L’Opec+ ha ignorato gli inviti di Washington quanto quelli di Berlino (il cancelliere era in visita nel Golfo nelle scorse settimane), Bruxelles (che cerca una nuova partnership strategica) e Parigi (che intende rivendicare un ruolo di buon comunicatore con quella regione di mondo).
“Gli Stati Uniti e i suoi alleati occidentali devono prestare attenzione. Per la prima volta nella storia recente dell’energia, Washington, Londra, Parigi e Berlino non hanno un solo alleato all’interno del gruppo Opec+. Durante il 1973-74, la Casa Bianca poteva contare sull’Iran, allora ancora controllato dallo Scià; nel 1979, durante la Rivoluzione islamica, l’Arabia Saudita era un amico utile. Nel 1990, quando Saddam Hussein invase il Kuwait, sia i sauditi che i venezuelani vennero in soccorso. Anche nel 2003, quando Washington è andato in guerra in Iraq, l’Arabia Saudita ha aiutato”, fa notare il commentatore esperto di energia Javier Blas.
E la situazione ha indispettito non poco la Casa Bianca. A caldo, la portavoce ha commentato che è ormai chiaro che l’Opec+ “è allineata con la Russia”. Il “+” indica infatti proprio la presenza di Mosca all’interno del meccanismo di dialogo decisionale, che per altro nella riunione di mercoledì è stato riconfermato per tutto il 2023. L’alleanza tra Riad (motore dell’Opec) e Mosca, iniziata sei anni fa, sta diventando un asse permanente, ridisegnando la geopolitica energetica — e conseguentemente la sicurezza energetica.
È anche innanzitutto una questione di feeling personale: mentre per esempio l’erede al trono saudita, il nuovo primo ministro Mohammed bin Salman, ha dichiarato di “non essere interessato” alle preoccupazione di Joe Biden riguardo al rispetto dei diritti nel regno, il leader de facto di Riad sembra essere più incline al rapporto con Vladimir Putin, come scriveva Grahem Wood sull’Atlantic.

--------

• COMPITI DA SVOLGERE:
**A)** Estragga dal brano sull'Opec+ il passo che inizia con "L’Opec+ ha ignorato" e termina con "regione di mondo).", riportandolo senza alcuna modifica.
**B)** Riformuli in modo più conciso il paragrafo del brano sull'Opec+ che comincia con "E la situazione ha indispettito", conservandone i fatti principali.
Le righe riportate di seguito non hanno alcun legame con il brano.

Voci salvate:
--------

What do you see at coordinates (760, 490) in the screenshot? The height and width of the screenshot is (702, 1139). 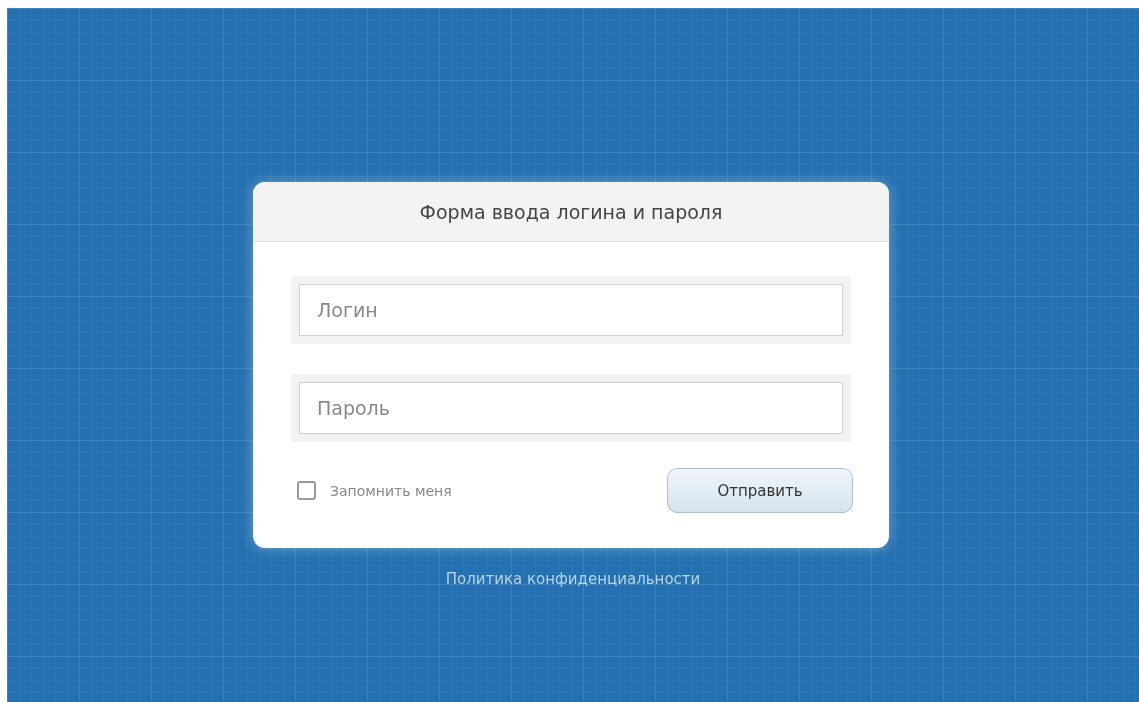 I see `submit-button: Отправить` at bounding box center [760, 490].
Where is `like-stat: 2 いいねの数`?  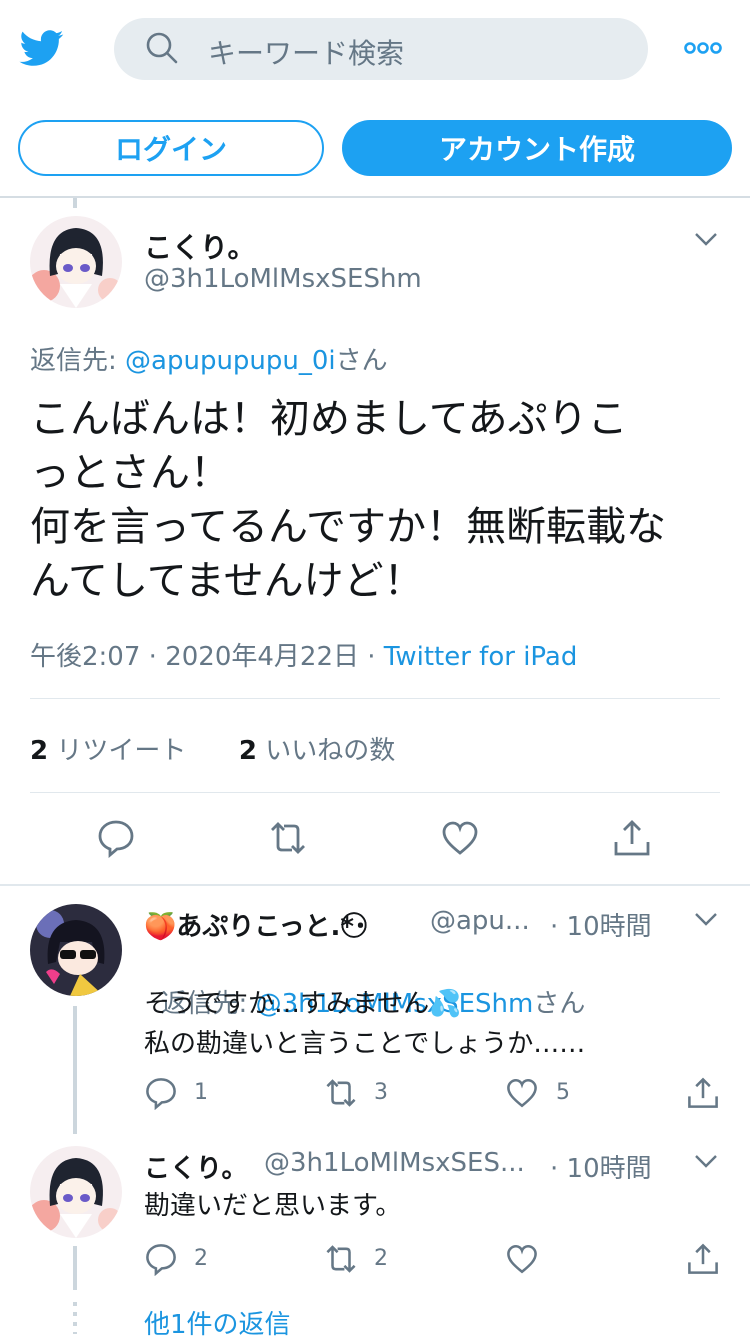
like-stat: 2 いいねの数 is located at coordinates (317, 751).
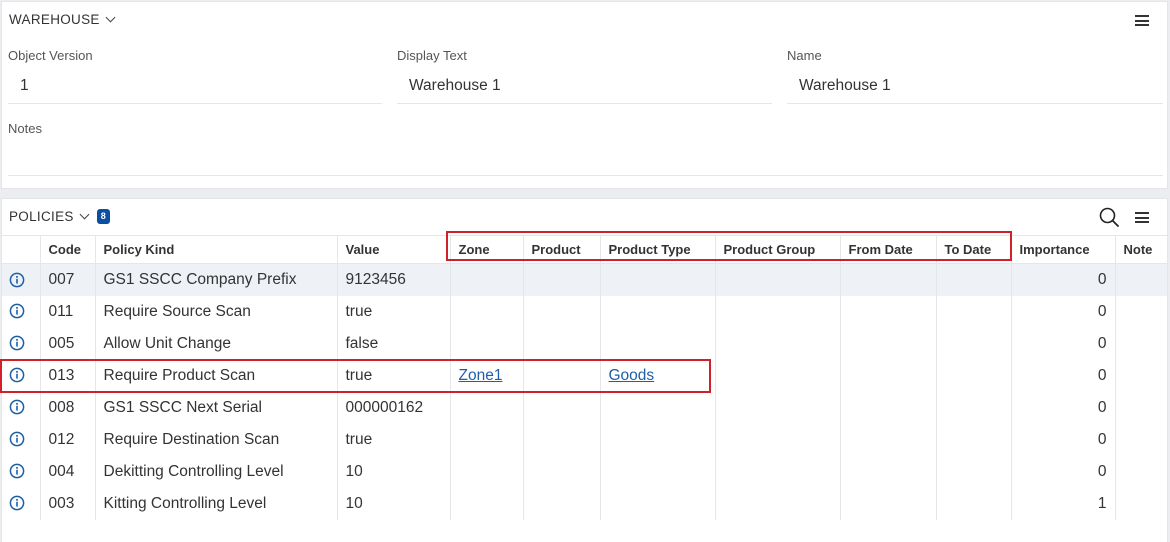 This screenshot has width=1170, height=542. What do you see at coordinates (393, 440) in the screenshot?
I see `cell-value: true` at bounding box center [393, 440].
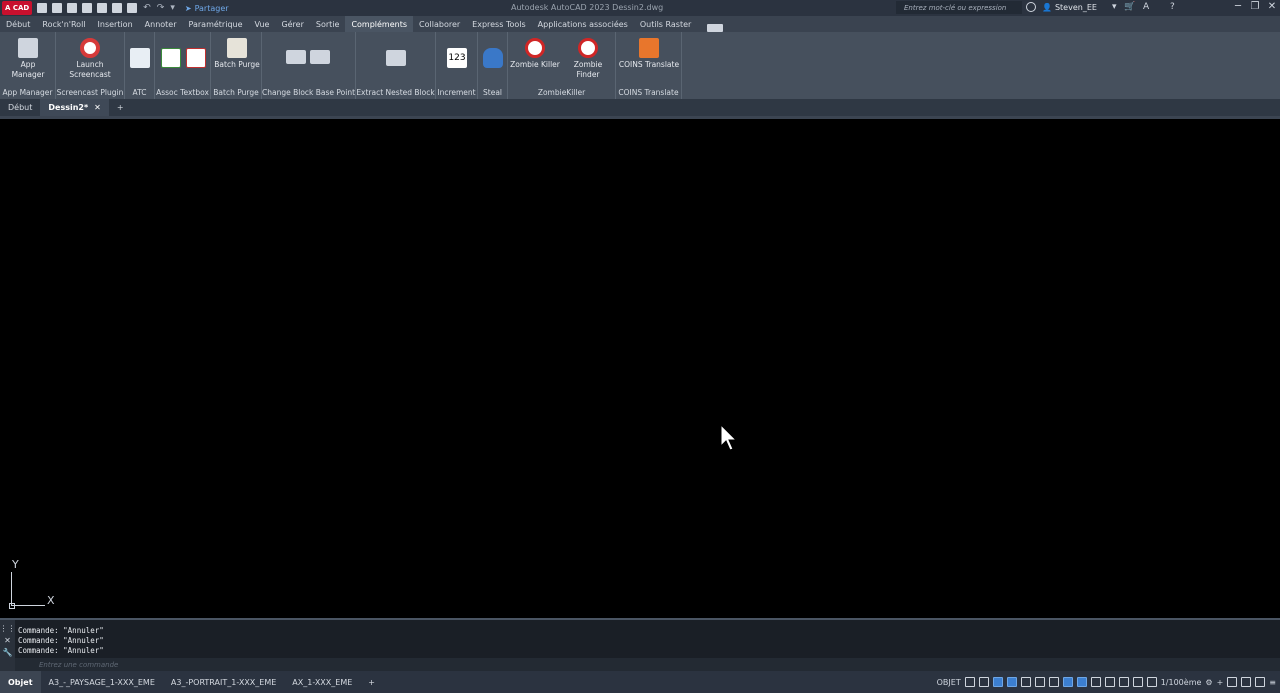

--------

• RISPOSTE:
**A)**
L’Opec+ ha ignorato gli inviti di Washington quanto quelli di Berlino (il cancelliere era in visita nel Golfo nelle scorse settimane), Bruxelles (che cerca una nuova partnership strategica) e Parigi (che intende rivendicare un ruolo di buon comunicatore con quella regione di mondo).

**B)** La situazione ha irritato la Casa Bianca, la cui portavoce ha dichiarato che l'Opec+ è "allineata con la Russia". Il "+" indica infatti la presenza di Mosca nel meccanismo decisionale, riconfermato mercoledì per tutto il 2023. L'alleanza tra Riad, motore dell'Opec, e Mosca, nata sei anni fa, sta diventando un asse permanente che ridisegna la geopolitica e la sicurezza energetica.